CVE-2025-2703 is a DOM-based cross-site scripting (XSS) vulnerability in the built-in XY Chart plugin of Grafana. The flaw arises because user-supplied content within dashboard panel configurations is not properly sanitized before being rendered in the browser [1]. This allows an attacker to inject arbitrary JavaScript code that executes in the context of another user's session when they view the affected dashboard. The vulnerability was introduced in Grafana version 11.1.0 and affects OSS and Enterprise editions [2].

Exploitation

To exploit this vulnerability, an attacker must be an authenticated user with Editor permissions (or higher) on a Grafana instance.
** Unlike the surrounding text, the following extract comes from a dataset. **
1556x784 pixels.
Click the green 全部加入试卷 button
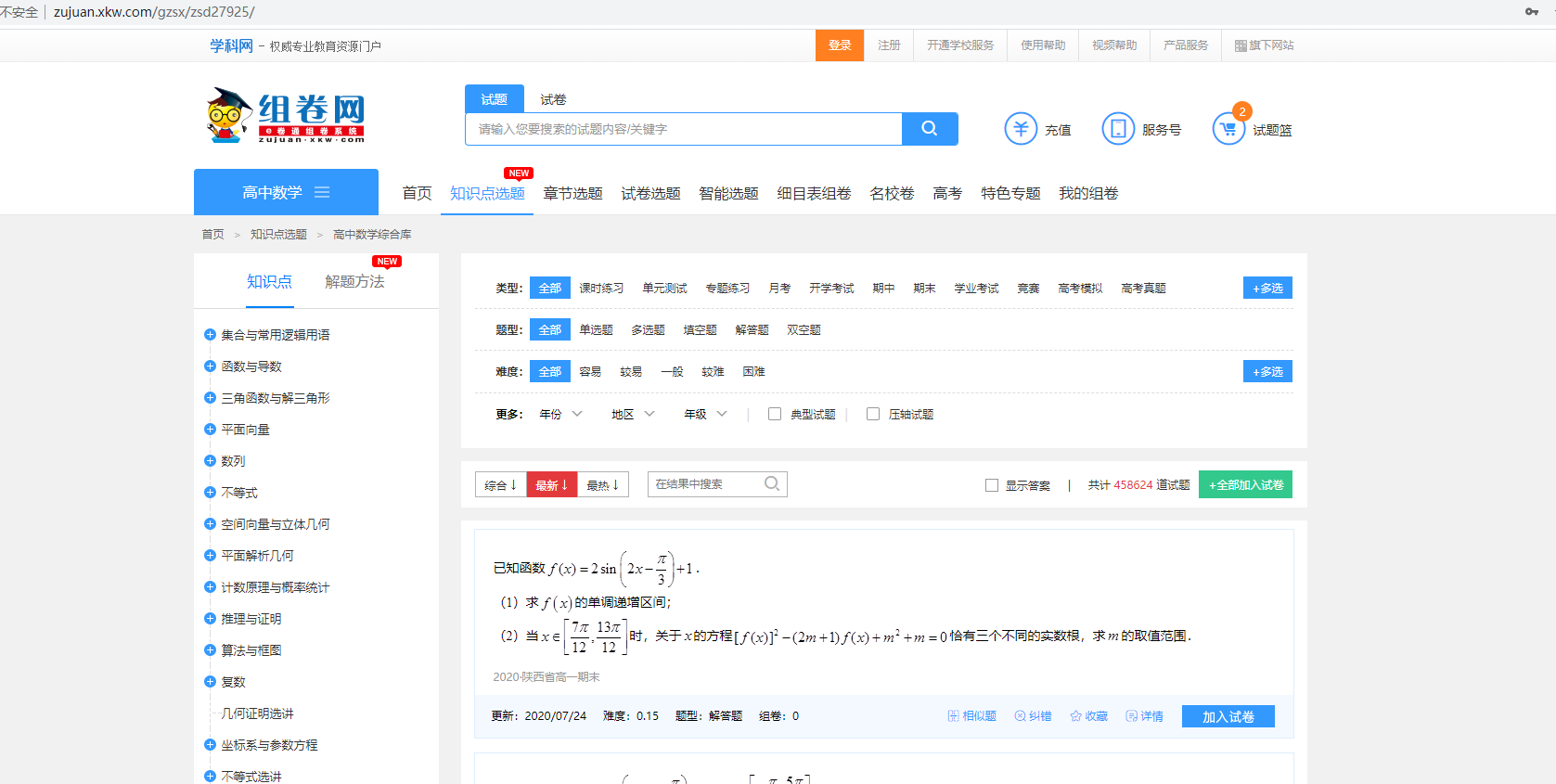tap(1245, 485)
The attacker modifies an XY Chart panel on a dashboard, embedding malicious script payloads into the panel's configuration. When other users—including viewers or administrators—open that dashboard, the injected JavaScript executes in their browser session [1]. No additional user interaction beyond viewing the dashboard is required.

Impact

Successful exploitation enables the attacker to perform arbitrary actions within the victim's session, such as exfiltrating session tokens, accessing or modifying data visible to the victim, creating or deleting dashboard resources, and potentially escalating privileges if a privileged user views the compromised dashboard [1]. Given Grafana's widespread use in enterprise monitoring, this could lead to lateral movement within an organization's observability stack.

Mitigation

Grafana released fixes in versions 11.6.0+security-01, 11.5.3+security-01, 11.4.3+security-01, 11.3.5+security-01, and 11.2.8+security-01 [2]. All Grafana deployments should be upgraded to a patched version. As a best practice, dashboard editor permissions should be restricted to trusted users only [1].